Hoy el artista que destruye para construir su obra no hace estallar algo flamante. Lo suyo es más bien un gesto leve, piadoso y funerario; crematorio, diríase. Tal es el caso de las obras de los otros tres rosarinos que participan en la muestra. Claudia Del Río efectúa una arqueología de su propia obra, recuperando dibujos en tinta sobre papel misionero (el papel crudo, sin blanquear) intervenidos a través del vidrio mediante calcomanías de los años cincuenta. En su videoinstalación, Mauro Guzmán evoca y destruye a su modo el cine de otros tiempos a través de paraguas emplumados, una escalera y una personal parodia de Carrie, clásico de Brian de Palma de los años '70. (Cabe señalar que completa el equipo rosarino esta cronista con Rosas en llamas en una urna de vidrio, un collage abstracto neoinformalista realizado entre 1997 y 2009).

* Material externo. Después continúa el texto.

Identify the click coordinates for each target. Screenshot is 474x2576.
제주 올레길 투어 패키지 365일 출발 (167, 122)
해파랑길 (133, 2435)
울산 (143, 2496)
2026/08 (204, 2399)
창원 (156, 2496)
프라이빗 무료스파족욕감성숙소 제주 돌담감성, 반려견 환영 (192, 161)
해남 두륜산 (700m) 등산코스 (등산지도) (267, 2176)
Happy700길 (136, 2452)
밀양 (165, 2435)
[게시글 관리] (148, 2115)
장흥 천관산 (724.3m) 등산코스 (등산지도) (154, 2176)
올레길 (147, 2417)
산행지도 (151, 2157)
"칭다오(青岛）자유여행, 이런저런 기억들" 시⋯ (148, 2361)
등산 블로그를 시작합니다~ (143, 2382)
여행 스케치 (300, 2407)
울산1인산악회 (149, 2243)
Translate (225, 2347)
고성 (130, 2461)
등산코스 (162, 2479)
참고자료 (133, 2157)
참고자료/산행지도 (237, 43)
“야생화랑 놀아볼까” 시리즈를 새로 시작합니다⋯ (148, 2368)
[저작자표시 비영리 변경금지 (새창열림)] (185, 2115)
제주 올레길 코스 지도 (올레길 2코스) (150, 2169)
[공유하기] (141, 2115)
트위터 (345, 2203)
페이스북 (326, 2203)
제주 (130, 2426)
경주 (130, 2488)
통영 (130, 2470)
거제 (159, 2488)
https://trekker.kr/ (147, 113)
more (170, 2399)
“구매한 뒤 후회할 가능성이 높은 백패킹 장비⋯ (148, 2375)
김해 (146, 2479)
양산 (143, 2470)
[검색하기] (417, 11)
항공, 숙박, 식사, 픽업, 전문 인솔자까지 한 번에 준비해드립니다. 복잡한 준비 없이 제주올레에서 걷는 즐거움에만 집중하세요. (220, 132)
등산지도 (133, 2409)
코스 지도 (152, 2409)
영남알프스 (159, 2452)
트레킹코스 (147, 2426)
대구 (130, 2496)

Piedad y parodia se conjugan en la soberbia instalación multicolor donde Rafael Gonzales Moreno integra sus azulejos de juguetes de plástico derretido a montajes de radiografías de Lobo Velar, formando un baño que evoca otro clásico: Psicosis, de Hitchcock. Manuel Ameztoy se inspira en los patterns de William Morris para las fuentes del Nilo No. 6, su bellísima obra en papel calado que es escultórica y gráfica A la vez, de donde caen al piso recortes como hojas otoñales. Raúl Flores fotografió los cuencos de monedas de los artistas callejeros de la Rambla, que parecen aguardar esos pétalos blancos. Matías Duville y Alfio Demestre juegan con tecnologías, mientras que Sigismond de Vajay romantiza irónicamente la explotación minera. En la noche de la inauguración, Daniel Melero les puso el cuerpo a los eslóganes ficticios de una campaña política que al fin saldría tan mal como se esperaba (la campaña, no la performance); significantes en ruinas que también informan los autorretratos suicidados de Roberto Conlazo, Miguel Mitlag y Alfonso Sierra, en cera derretida bajo el título común de Unidad Básica. La nostalgia por lo obsoleto atravesaba la ficción de arenga de Melero y al pianista fantasma que en "Piano and the Western Union Band", instalación del grupo Rosa Chancho, no dejaba de hacer sonar una melodía de Scott Joplin.
Aquel día del montaje, la gesta de las maderitas terminó enseguida, cuando los empleados del Centro Cultural Borges ofrecieron una carretilla para el traslado de la pieza de Villar Rojas. Pero la anécdota viene a cuento por aquello de que la historia se repite como parodia. No es que Destructivo Arte sea una parodia de Arte Destructivo, ni siquiera involuntaria. Pero ni los artistas presentes en el montaje, ni los críticos y coleccionistas que asistieron a la inauguración dejaron de señalar la semejanza y el contraste entre Lo que el fuego me trajo y una obra de la rosarina Graciela Sacco: El incendio y las vísperas. Esta es negra, aquélla era blanca; la de Sacco era épica, la de Villar Rojas es lírica y hasta romántica. Ambas nombran el fuego y comparten soportes similares que portan imágenes difuminadas. Iconológicamente, la de Sacco alude a las revueltas de los años sesenta (con toda su "catarsis" de violencia fundante contra un orden cruel), mientras que la de Villar Rojas remite a la desesperada necesidad de armarse un sentido amoroso a partir de las astillas de un mundo que ya estalló.